Accordingly, Cr having a mean particle diameter of 2 to 20 µm which is uniformly dispersed in a Cu matrix is the most preferred composition of material for an electrical contact point. In order to obtain this composition, mean particle diameter of less than or equal to 5 µm of Cr must be selected for sintering after atomization of Cu-Cr.
According to the present invention, 2 to 20 µ m of mean Cr particle diameter can be obtained because Cr particles in the alloyed powder are disintegrated to less than or equal to 5 µ m by atomizing the alloy mixture. Therefore, Cr in the obtained article can be dispersed uniformly, so breaking-current can be raised and contact resistance can be reduced, compared to electrical contact material formed by conventional powder metallurgy.

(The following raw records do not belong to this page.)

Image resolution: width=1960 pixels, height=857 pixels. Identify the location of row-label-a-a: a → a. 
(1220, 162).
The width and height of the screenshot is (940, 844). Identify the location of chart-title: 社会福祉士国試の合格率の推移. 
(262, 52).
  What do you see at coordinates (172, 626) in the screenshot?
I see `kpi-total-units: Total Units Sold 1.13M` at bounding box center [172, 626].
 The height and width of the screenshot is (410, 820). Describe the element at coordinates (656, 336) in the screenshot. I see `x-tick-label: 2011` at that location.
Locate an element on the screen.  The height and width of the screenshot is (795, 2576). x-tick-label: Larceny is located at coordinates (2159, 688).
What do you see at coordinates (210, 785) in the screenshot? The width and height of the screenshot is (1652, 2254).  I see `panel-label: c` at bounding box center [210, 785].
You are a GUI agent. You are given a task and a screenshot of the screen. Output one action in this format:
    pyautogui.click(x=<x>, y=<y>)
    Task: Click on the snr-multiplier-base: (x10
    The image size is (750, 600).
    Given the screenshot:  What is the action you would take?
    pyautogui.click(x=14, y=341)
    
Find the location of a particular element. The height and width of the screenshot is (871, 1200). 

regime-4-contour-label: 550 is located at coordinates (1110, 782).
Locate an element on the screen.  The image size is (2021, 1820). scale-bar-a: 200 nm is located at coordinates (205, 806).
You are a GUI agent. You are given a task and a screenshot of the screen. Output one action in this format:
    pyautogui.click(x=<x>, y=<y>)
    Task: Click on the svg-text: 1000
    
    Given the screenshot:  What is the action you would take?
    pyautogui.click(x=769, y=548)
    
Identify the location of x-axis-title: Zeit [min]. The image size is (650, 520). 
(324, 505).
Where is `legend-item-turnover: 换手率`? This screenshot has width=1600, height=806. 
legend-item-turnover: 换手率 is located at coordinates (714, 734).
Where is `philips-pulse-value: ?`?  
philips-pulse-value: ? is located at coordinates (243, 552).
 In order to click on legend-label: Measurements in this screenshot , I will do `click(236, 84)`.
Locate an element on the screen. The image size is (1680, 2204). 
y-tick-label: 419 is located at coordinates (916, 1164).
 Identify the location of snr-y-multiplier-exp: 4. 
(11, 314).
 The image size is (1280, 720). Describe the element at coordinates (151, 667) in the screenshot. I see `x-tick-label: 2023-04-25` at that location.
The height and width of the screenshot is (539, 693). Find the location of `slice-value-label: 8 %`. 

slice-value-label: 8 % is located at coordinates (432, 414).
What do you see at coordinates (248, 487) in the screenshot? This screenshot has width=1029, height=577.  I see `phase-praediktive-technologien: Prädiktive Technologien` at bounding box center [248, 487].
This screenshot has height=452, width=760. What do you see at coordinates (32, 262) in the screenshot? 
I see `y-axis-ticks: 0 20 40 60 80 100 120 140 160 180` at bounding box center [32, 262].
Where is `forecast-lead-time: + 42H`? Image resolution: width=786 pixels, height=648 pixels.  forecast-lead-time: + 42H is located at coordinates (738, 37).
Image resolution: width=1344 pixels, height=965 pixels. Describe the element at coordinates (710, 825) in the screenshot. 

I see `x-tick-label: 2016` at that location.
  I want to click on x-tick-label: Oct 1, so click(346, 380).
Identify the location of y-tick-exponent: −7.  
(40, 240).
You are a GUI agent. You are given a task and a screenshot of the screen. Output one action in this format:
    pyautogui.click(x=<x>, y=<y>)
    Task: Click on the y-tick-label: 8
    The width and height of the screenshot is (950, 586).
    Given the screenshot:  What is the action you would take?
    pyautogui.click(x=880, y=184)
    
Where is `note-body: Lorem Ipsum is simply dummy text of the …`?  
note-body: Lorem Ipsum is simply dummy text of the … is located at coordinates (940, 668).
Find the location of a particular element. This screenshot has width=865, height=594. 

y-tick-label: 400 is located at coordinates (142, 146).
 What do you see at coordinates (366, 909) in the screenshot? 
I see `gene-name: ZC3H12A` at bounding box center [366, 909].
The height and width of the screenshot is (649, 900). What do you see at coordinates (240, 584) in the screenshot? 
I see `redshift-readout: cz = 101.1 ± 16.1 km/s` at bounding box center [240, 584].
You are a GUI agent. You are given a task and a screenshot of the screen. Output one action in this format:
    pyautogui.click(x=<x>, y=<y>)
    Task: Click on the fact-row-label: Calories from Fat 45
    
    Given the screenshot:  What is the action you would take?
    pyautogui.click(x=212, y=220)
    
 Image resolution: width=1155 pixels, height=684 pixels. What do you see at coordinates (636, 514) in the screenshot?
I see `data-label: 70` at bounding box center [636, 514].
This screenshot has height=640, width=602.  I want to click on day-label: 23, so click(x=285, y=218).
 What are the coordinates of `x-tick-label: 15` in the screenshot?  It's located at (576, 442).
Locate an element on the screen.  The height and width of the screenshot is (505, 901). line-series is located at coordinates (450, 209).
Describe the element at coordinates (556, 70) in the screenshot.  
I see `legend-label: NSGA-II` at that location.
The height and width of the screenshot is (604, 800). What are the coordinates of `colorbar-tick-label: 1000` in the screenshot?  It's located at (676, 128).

Thus, the article obtained according to the method of the present invention shows excellent characteristics as electrical contact material.

Claims

An electrical contact material formed a sintered alloyed powder having alloyed elements of a first metal and a second metal comprising:
a matrix of the first metal in which particles of the second metal are homogeneously dispersed,
characterized in that
the first metal is copper and the second metal is chromium, and

the chromium particles have a mean particle diameter of 2 to 20 µm.
An electrical contact material as set forth in claim 1, wherein the content of said chromium particles included in said copper matrix is in the range of 5 to 20 wt%.
An electrical contact material as set forth in claim 1, wherein the content of said alloy element of chromium is in the range of 0.1 to 37 wt%.
An electrical contact material as set forth in claim 1, wherein said alloy powder includes less than or equal to 5 µm of chromium homogeneously dispersed therethrough, and atomized particles having a mean particle diameter of less than or equal to 150 µm.
A method for forming an electrical contact material comprising the steps of:
preparing a mixture of a first metal and a second metal,

melting said mixture into a molten alloy,

atomizing said molten alloy to obtain an alloy powder in which the second metal is homogeneously dispersed and which the second metal is homogeneously dispersed and

sintering said alloy powder,
characterized in that
as the first metal copper is used and as the second metal chromium is used,

melting of the mixture of copper and chromium is accomplished in an atmosphere of inert gas to reduce an oxygen content of said mixture to a level of less than 1000 ppm,

the molten alloy of copper and chromium is atomized into an alloy powder in which the mean diameter of chromium is less than or equal to 5 µm and

the alloy powder is sintered into a matrix of copper including chromium particles having a level of 2 to 20 µm, while maintaining homogenous dispersion thereof in said sintered matrix.
A method as set forth in claim 5, wherein said melting step is accomplished in an inert gas selected from the group consisting of argon and nitrogen.
A method as set forth in claim 6, wherein said melting step is accomplished in a vacuum.
A method as set forth in claim 6, wherein said atomizing is accomplished by gas atomizing, preferably using an inert gas selected from the group consisting of argon and nitrogen, or is accomplished by water-atomization.
A method as set forth in one of the claims 6 to 8, wherein said mixture includes 0.1 to 37 wt% of chromium and / or a mean particle diameter of said alloyed powder is less than or equal to 150 µm.